━━ GIVEN DATA ━━

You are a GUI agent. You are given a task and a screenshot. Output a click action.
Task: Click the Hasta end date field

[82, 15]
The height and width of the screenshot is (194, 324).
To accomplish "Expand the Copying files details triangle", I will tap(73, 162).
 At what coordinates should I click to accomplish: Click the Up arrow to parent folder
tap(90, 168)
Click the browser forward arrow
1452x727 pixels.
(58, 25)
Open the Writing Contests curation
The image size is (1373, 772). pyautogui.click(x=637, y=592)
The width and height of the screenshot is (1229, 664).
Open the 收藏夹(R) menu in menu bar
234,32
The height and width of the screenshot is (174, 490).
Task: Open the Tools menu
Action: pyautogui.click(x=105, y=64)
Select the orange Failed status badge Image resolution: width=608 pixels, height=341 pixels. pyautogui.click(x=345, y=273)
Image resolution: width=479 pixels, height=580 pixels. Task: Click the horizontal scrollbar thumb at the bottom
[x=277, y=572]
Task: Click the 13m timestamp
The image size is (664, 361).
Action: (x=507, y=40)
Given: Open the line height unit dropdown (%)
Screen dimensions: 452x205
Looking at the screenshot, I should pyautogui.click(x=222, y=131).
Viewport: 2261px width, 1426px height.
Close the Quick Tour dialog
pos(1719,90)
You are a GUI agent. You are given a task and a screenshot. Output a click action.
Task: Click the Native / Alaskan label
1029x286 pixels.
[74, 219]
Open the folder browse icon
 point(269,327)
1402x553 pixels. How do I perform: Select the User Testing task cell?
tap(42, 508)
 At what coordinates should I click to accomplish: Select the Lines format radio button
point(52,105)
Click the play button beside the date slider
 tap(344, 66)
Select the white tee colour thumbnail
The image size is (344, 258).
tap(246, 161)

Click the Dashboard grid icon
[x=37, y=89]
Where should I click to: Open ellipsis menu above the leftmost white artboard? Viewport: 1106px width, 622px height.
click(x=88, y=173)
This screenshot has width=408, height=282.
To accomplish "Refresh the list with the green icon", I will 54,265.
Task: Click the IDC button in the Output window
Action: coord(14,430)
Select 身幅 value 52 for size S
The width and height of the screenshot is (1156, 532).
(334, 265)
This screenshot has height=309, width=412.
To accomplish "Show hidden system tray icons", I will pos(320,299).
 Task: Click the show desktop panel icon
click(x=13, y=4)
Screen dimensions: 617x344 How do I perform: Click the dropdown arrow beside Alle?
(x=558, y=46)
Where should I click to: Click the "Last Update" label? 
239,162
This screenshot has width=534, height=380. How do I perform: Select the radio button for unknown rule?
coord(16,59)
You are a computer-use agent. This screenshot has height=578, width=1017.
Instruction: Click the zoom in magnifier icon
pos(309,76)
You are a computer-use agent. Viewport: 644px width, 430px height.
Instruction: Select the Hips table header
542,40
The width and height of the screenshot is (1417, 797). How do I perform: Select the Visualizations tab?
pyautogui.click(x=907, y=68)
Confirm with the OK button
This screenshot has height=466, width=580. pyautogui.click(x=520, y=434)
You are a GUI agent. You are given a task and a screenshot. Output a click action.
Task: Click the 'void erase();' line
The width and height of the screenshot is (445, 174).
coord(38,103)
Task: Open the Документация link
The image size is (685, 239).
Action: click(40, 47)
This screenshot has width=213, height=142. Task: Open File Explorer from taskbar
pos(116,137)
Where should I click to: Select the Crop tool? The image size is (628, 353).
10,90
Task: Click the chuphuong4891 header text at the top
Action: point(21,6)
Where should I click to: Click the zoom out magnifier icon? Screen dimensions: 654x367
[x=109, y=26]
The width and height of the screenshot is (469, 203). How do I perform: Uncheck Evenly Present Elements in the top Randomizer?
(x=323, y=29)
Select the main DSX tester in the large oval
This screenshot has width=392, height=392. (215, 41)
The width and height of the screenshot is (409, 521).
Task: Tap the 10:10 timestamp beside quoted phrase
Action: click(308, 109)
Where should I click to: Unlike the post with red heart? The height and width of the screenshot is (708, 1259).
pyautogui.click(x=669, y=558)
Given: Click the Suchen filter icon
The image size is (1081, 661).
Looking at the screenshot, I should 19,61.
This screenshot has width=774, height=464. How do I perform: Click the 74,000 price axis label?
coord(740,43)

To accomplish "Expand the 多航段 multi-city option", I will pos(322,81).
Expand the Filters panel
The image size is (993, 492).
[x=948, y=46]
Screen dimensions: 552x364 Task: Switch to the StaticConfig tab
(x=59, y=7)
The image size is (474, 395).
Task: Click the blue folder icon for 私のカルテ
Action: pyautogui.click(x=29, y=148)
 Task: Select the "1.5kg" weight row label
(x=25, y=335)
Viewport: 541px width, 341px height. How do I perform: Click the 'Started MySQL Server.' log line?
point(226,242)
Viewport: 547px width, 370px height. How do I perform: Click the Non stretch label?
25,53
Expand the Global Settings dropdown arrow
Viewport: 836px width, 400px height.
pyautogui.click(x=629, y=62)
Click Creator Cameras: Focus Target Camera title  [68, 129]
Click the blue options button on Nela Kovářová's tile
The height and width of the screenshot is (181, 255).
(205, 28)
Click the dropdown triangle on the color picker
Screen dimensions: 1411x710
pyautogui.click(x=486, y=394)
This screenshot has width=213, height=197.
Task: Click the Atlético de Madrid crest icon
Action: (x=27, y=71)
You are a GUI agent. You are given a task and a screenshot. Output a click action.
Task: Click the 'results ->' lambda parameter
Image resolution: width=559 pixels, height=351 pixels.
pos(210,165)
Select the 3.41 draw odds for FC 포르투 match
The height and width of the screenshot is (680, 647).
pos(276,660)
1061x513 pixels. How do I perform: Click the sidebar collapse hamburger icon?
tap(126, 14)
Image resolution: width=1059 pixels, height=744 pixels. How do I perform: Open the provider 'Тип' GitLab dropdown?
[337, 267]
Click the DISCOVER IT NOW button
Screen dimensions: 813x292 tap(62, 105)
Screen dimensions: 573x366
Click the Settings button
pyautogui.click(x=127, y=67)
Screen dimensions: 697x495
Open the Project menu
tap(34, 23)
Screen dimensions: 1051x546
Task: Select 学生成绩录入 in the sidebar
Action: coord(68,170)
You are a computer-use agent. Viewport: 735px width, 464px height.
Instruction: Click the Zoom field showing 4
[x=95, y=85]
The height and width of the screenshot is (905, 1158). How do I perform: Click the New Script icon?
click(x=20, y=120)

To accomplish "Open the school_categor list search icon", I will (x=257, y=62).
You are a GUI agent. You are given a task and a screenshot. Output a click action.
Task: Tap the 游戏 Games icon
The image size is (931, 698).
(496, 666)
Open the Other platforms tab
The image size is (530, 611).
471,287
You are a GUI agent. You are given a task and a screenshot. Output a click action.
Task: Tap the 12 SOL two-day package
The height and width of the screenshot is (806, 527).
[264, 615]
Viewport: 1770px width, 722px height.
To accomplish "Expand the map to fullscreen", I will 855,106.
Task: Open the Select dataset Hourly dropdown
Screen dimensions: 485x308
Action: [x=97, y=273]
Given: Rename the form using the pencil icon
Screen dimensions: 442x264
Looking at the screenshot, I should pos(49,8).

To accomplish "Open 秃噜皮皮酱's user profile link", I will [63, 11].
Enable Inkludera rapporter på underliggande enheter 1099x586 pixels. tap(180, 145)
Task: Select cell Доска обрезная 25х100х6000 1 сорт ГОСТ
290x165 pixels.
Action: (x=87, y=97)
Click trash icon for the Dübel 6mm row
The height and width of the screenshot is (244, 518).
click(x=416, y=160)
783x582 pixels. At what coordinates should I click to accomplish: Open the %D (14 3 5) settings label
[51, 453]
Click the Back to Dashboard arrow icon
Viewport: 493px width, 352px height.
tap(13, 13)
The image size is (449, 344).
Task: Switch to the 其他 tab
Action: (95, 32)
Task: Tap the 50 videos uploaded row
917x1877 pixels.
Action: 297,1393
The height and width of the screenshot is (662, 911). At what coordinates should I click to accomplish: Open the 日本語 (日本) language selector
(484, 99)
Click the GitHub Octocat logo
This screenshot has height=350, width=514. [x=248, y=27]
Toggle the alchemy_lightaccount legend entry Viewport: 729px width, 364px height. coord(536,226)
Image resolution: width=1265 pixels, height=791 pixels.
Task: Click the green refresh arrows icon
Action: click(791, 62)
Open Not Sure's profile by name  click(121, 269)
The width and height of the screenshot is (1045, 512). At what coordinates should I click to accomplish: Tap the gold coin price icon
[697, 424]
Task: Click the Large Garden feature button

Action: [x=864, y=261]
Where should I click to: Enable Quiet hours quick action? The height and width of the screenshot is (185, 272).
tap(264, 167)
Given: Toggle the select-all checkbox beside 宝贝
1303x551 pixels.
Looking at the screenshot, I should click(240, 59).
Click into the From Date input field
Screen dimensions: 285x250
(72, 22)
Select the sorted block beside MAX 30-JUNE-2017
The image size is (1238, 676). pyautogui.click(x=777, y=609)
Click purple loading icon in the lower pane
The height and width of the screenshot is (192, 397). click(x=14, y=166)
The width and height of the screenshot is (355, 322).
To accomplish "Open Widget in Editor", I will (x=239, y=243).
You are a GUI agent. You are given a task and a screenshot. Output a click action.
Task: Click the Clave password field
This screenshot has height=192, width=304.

━━━

> [ACTIVITY]: An exact transcription of the lines from the start of the listing through the line bearing "This screenshot has width=408, height=282." is the whole answer.

> [RESULT OF THIS TASK]:
You are a GUI agent. You are given a task and a screenshot. Output a click action.
Task: Click the Hasta end date field

[82, 15]
The height and width of the screenshot is (194, 324).
To accomplish "Expand the Copying files details triangle", I will tap(73, 162).
 At what coordinates should I click to accomplish: Click the Up arrow to parent folder
tap(90, 168)
Click the browser forward arrow
1452x727 pixels.
(58, 25)
Open the Writing Contests curation
The image size is (1373, 772). pyautogui.click(x=637, y=592)
The width and height of the screenshot is (1229, 664).
Open the 收藏夹(R) menu in menu bar
234,32
The height and width of the screenshot is (174, 490).
Task: Open the Tools menu
Action: pyautogui.click(x=105, y=64)
Select the orange Failed status badge Image resolution: width=608 pixels, height=341 pixels. pyautogui.click(x=345, y=273)
Image resolution: width=479 pixels, height=580 pixels. Task: Click the horizontal scrollbar thumb at the bottom
[x=277, y=572]
Task: Click the 13m timestamp
The image size is (664, 361).
Action: (x=507, y=40)
Given: Open the line height unit dropdown (%)
Screen dimensions: 452x205
Looking at the screenshot, I should pyautogui.click(x=222, y=131).
Viewport: 2261px width, 1426px height.
Close the Quick Tour dialog
pos(1719,90)
You are a GUI agent. You are given a task and a screenshot. Output a click action.
Task: Click the Native / Alaskan label
1029x286 pixels.
[74, 219]
Open the folder browse icon
 point(269,327)
1402x553 pixels. How do I perform: Select the User Testing task cell?
tap(42, 508)
 At what coordinates should I click to accomplish: Select the Lines format radio button
point(52,105)
Click the play button beside the date slider
 tap(344, 66)
Select the white tee colour thumbnail
The image size is (344, 258).
tap(246, 161)

Click the Dashboard grid icon
[x=37, y=89]
Where should I click to: Open ellipsis menu above the leftmost white artboard? Viewport: 1106px width, 622px height.
click(x=88, y=173)
This screenshot has width=408, height=282.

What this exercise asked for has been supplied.